PROBLEM DESCRIPTION: Copy out, word for word, the passage that begins with the line containing "Given: Switch to list view of deals" and ends with the line containing "Looking at the", including both of those lines.

ENTRIES SUPPLIED:

.....

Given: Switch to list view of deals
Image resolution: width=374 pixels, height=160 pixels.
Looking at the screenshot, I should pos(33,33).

.....

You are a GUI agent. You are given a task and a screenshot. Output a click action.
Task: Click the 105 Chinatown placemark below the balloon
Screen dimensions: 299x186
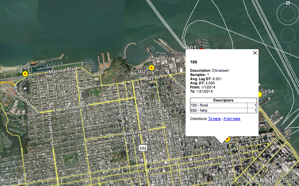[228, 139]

.....

EXPECTED OUTPUT:
Given: Switch to list view of deals
Image resolution: width=374 pixels, height=160 pixels.
Looking at the screenshot, I should pos(33,33).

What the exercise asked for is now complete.